Valle Abraao is a curious ignition for worldwide cine-fame: a three-hour-plus, self-consciously literary and hyper-rehearsed study of the Madame Bovary template in which a lovely young girl (Leonor Silveira) from an upper-class family subtly wields her beauty like a weapon and becomes a restless and unfaithful wife to a romantic doctor (Luís Miguel Cintra). Oliveira’s approach is kind of a Bresson/Buñuel bouillabaisse, stressing the stiff artificiality of his scenes, and the narration over the action (which describes dialogues and actions as they happen), while at the same time going for a sarcastic satire whose very flatness is part of the joke. Silveira (who like many of Oliveira’s actors appears in scores of his films, in parts large and small) has one of those amazing movie faces that seems to change from minute to minute, but her performance is held six inches away from conviction — as the narration informs us that she smiles “as if to bite them,” Silveira grins toothily in a risible manner that suggests Oliveira’s discontent with representation of all kinds. What we get from Valle Abraao is a kind of exhaustive study of bovarysme rather than its dramatic expression. Still, nothing obscures the disarmingly chilly moment when, during a tasteless dinner-party story, a crotchety aunt who’ll die in the very next scene turns slowly to the camera and gives us a mortified stare.
Of the subsequent deluge, the HFA’s series includes VIAGEM AO PRINCÍPIO DO MUNDO|VOYAGE TO THE BEGINNING OF THE WORLD (1997; March 23 at 3 pm), a contemplative road movie that endeavors to address, if not to evoke creatively, the crush of 20th-century history on Portugal and, by extension, all classical societies. Marcello Mastroianni’s character — in essence Oliveira — explores a corner of Portugal’s undeveloped agrária with some young actors, and he’s given to spasms of reminiscence. Too often a lugubrious lecture (I doubt that peasants refer to the village they grew up in as “this lost corner of the world,” and I take lines like “It’s just like Sarajevo but without the bullets,” referring to an old ruin, with a dose of vinegar), the film seems the work of a slowing metabolism. The superior JE RENTRE À LA MAISON|I’M GOING HOME (2001; March 24 at 9 pm) is almost Hou-like in the way it allows action and revelation to enter the frame unannounced, and in its resolution to withhold dramatic information. Michel Piccoli, as a venerated actor, is seen sometimes performing with his back to us, or in one amazing sequence not seen at all — Oliveira keeps his camera trained on John Malkovich, as a pretentious director, watching. The subtractions unfortunately include the story’s tragic materials (multiple accident deaths), which are elided and seem to bother no one.

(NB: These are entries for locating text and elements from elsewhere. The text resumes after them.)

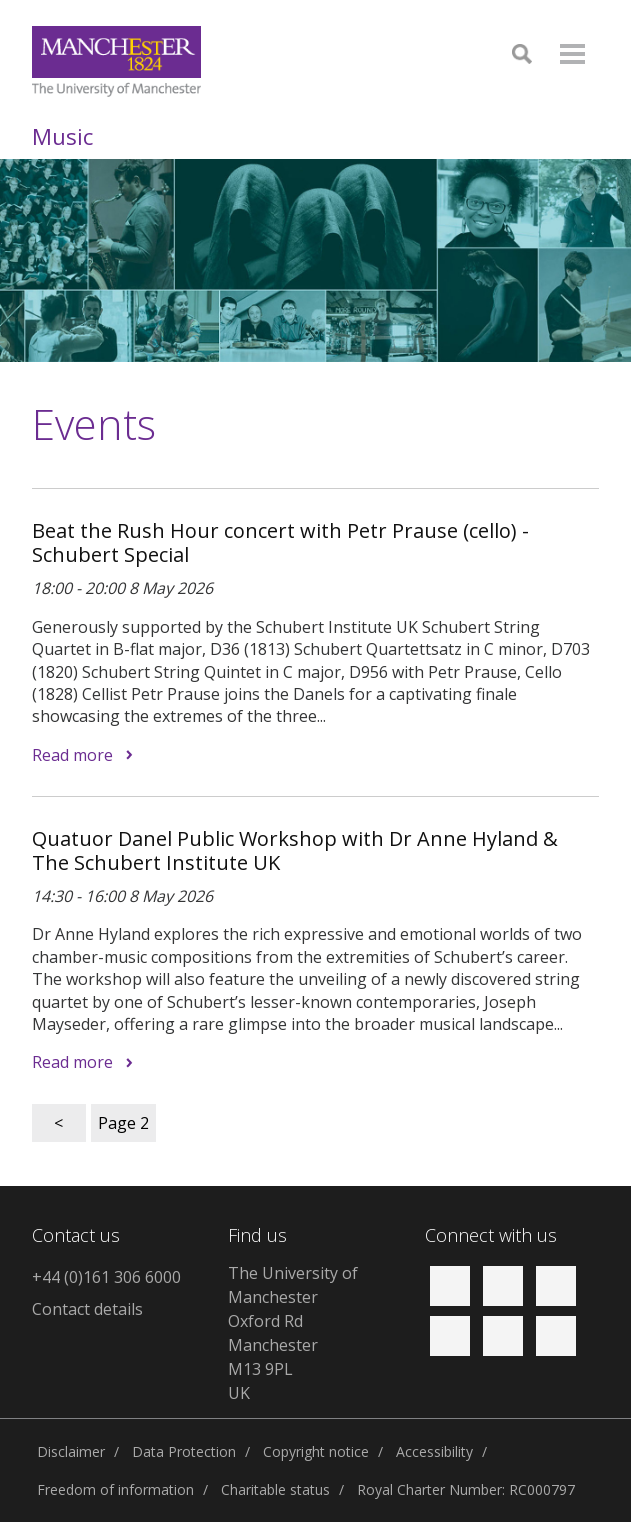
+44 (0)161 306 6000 (106, 1277)
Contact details (87, 1309)
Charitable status (275, 1489)
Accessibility (434, 1451)
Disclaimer (71, 1451)
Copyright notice (316, 1451)
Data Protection (184, 1451)
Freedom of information (115, 1489)
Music (62, 136)
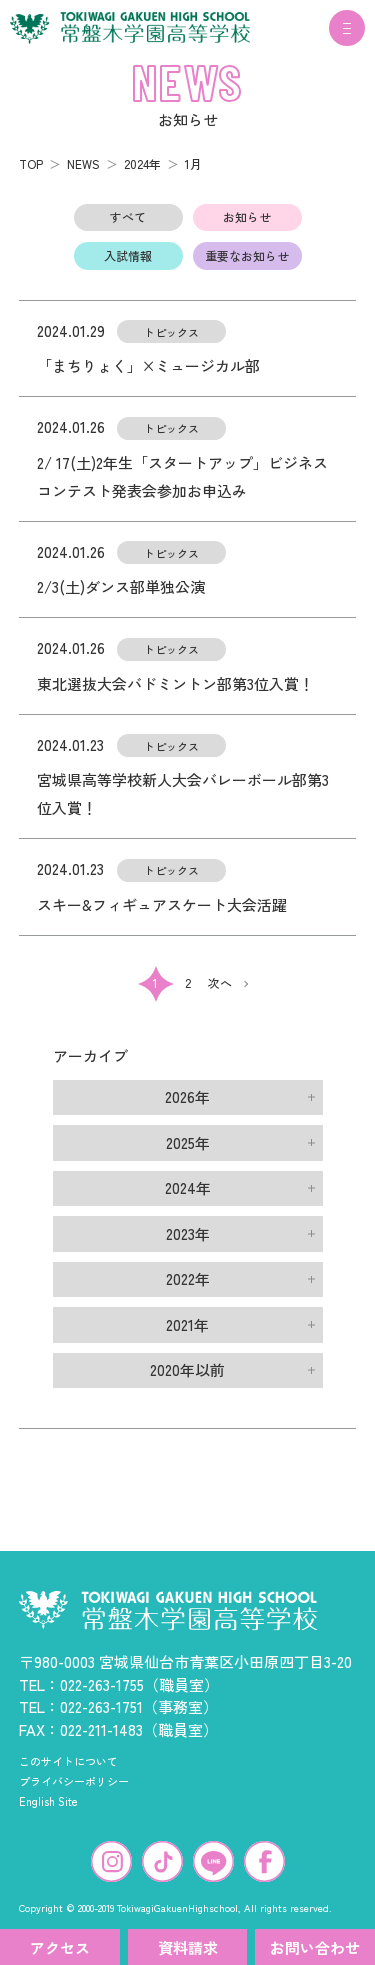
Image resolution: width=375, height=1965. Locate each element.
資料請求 (188, 1947)
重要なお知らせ (247, 255)
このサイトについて (68, 1761)
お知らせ (247, 216)
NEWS (83, 163)
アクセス (60, 1947)
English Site (48, 1801)
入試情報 (128, 255)
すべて (128, 216)
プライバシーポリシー (74, 1781)
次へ (220, 982)
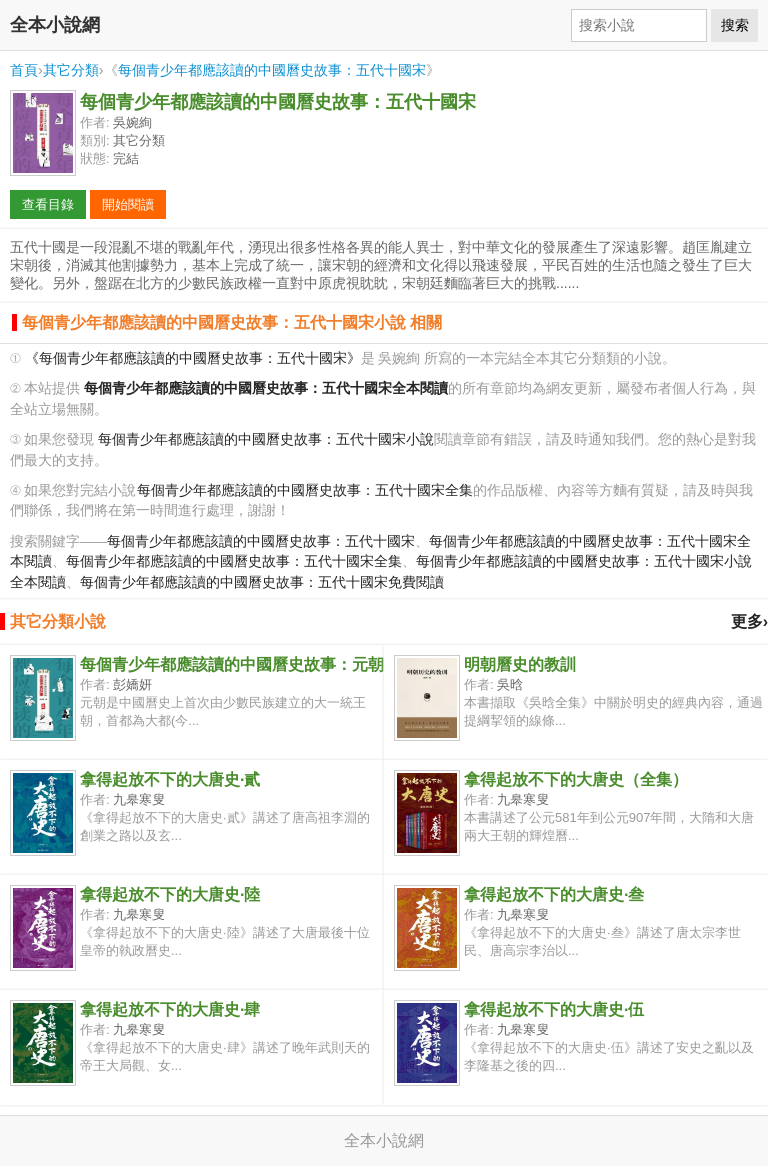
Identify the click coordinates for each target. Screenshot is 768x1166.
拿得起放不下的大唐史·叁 (554, 894)
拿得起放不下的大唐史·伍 (554, 1009)
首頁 (24, 70)
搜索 (735, 25)
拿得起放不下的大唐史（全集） (576, 779)
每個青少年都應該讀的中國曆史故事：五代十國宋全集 (305, 490)
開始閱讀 (128, 204)
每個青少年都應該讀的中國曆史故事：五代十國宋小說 (266, 439)
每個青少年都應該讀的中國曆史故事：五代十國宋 (272, 70)
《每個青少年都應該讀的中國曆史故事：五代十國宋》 (193, 358)
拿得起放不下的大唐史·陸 (170, 894)
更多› (749, 621)
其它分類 (71, 70)
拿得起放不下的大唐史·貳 (170, 779)
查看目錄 (48, 204)
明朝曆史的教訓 (520, 664)
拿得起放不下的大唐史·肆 (170, 1009)
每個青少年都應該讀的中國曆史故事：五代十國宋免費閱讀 (262, 582)
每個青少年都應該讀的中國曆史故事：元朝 (232, 664)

It comes as a surprise, then, to find that the older Oliveiras are thorny, surreally lyrical, and brimming with ideas. As we move back just a little, “NON,” OU A VÃ GLÓRIA DE MANDAR|NON, OR THE VAIN GLORY OF COMMAND (1990; March 27 at 9 pm) dares to pitch a heated and educated debate about war, colonialism, and “Sebastianism” (a belief in the Portuguese nationalist savior myth) among Portuguese soldiers mobilized to fight rebels in Angola — complete with flashbacks to Roman Empire battles. There’s no wondering about intent: it’s daring, impetuous, and actively engaged with the world. Oliveira’s first feature, ANIKI-BÓBO (1942; March 16 at 3 pm), was humbler, a Neo-Realism-meets-Our-Gang grade-schooler trifle (but weren’t the early Our Gang films Neo-Realist in their own way about Los Angeles’s poorer neighborhoods?), with a breathtaking nighttime idyll atop the roofs of Porto, a journey to the bedroom window of a beautiful girl.